The paper has a very nice review of object detection, including one-stage object detectors, two-stage object detectors, anchor-based ones and anchor-free ones.
Yolov4 is highly practical and focuses on training fast object detectors with only one 1080Ti or 2080Ti GPU card. Yolov4 runs twice as fast as EfficientDet.
- Bag of freebies: Improvements can be made in the training process
- Data augmentation: CutMix and Mosaic
- photometric, geometric
- DropBlock regularization: more effective than DropOut for CNN. DropOut was initially proposed for fc layers.
- Class label smoothing: it actually degrades performance
- cIOU loss function
- CmBN
- Cosine Anealing LR
- Dynamic minibatch size. This is similar to [Multigrid]
- Data augmentation: CutMix and Mosaic
- Bag of specials: which impacts the inference time slightly with a good return in performance.
- Plug-in modules such as attention modules
- SPP
- SAM
- PANet
- activation other than ReLU: Mish (better than Swish, also seen here)
- dIoU-NMS (anchor-free are NMS-free)
- Random training shapes
- Innovations
- Mosaic data aug: this is very similar to Sticher and Yolov3 Ultralytics. This is similar to increase the batch size.

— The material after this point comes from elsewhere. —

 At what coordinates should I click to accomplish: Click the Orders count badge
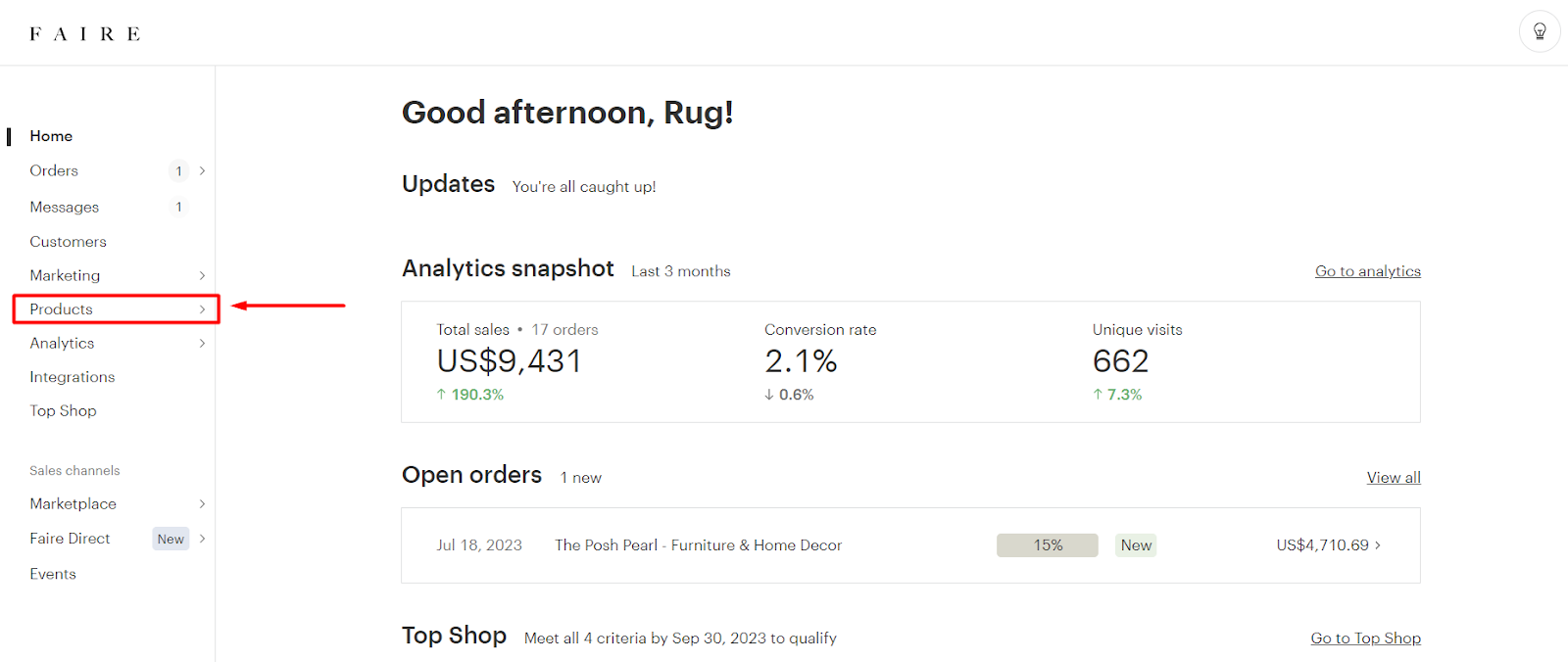(178, 170)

- Self-adversarial training: first pass modify original image, then second pass train object detection
- Cross minibatch batch norm: improved version of CBN.
- SAM: Spatial Attention Module (channel wise mean/max pooling) from CBAM modified to point wise attention.

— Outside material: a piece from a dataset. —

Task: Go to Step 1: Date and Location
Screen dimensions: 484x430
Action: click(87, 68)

- PANet: concatenation instead of addition.
- Conclusions:
- ResNeXt50 is better for classification, but DarkNet53 is better for detection
- When enough trick is used, accuracy does not depend on batch size too much (4 and 8 similar)
- S: eliminating grid sensitivity. Yolov3 uses a sigmoid to regress the relative position inside the grid. The scale factor in yolov4 is 1.2. Essentially this is using the middle range of sigmoid, say stretching [0.2, 0.8] to [0, 1]. See more details in this PR to openCV. When S >> 1, then scale sigmoid approximates L2 loss.

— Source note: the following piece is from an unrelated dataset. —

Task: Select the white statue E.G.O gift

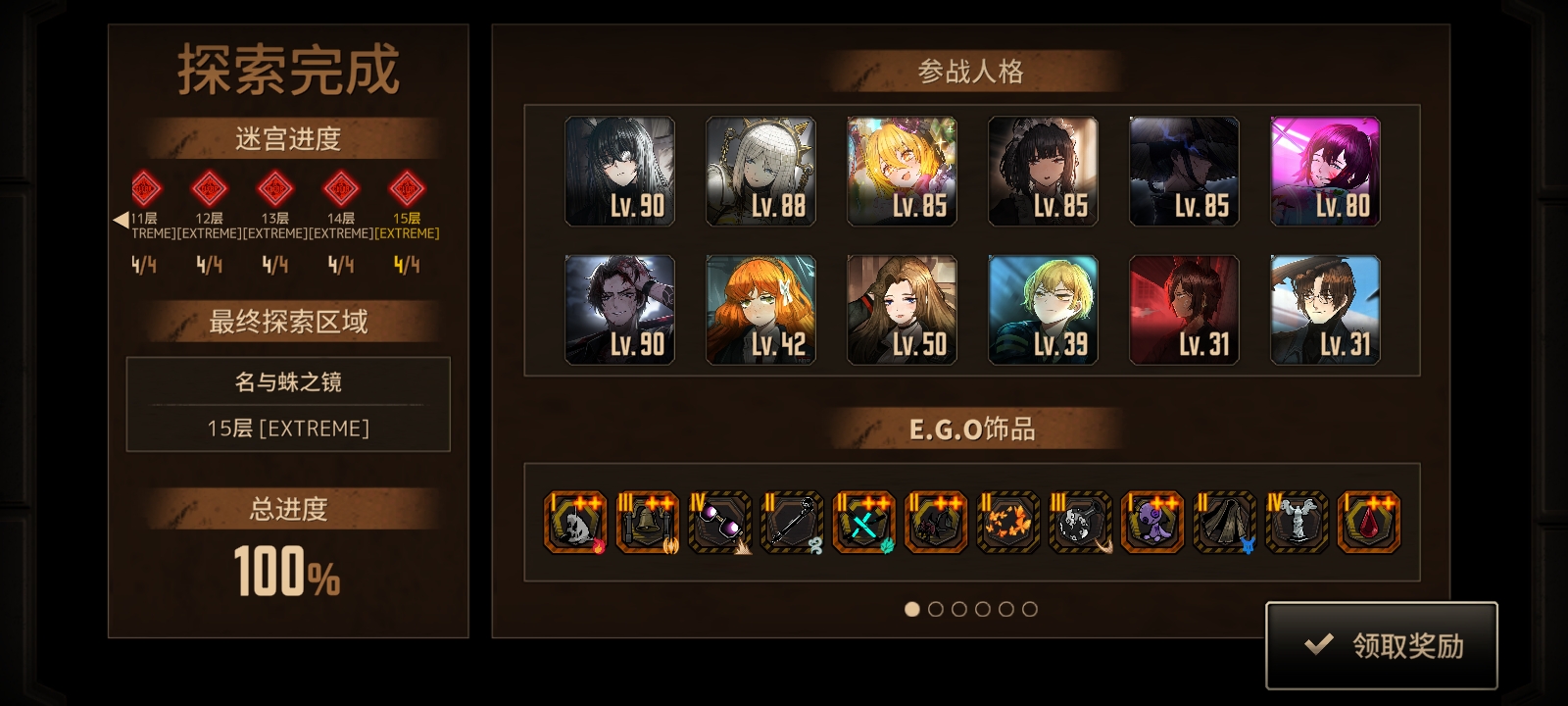Action: (x=1297, y=523)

- See this issue in yolov4 repo for background of this discussion.
- Most effective tricks:
- Mosaic data aug
- GA (genetic algorithm) to use 10% of training to finetune parameters.
- Cosine anealing
- SqueezeNet, MobileNet and ShuffleNet are more friendly for CPU but not GPU.
- SPP: in the original paper Spatial Pyramid Pooling in Deep Convolutional Networks for Visual Recognition TPAMI 2015 converts an image to a fixed length one-dimensional feature vector, and SPP is used for object detection. Yolov3 improves it by concatenating the output of max pooling with stride 1. This helps increases the receptive field fast.
- FLOPS vs inference time: SE on GPU usually increases inference time by 10%, although flops only increases 2%. SAM from CBAM does not increase inference time at all.
- CSPNet: A New Backbone that can Enhance Learning Capability of CNN: Cross stage partial network splits feature channels into two groups: one group passes through conv layers and the rest keeps the same.
- Why not regressing the position inside the grid [0, 1] directly with L1 loss?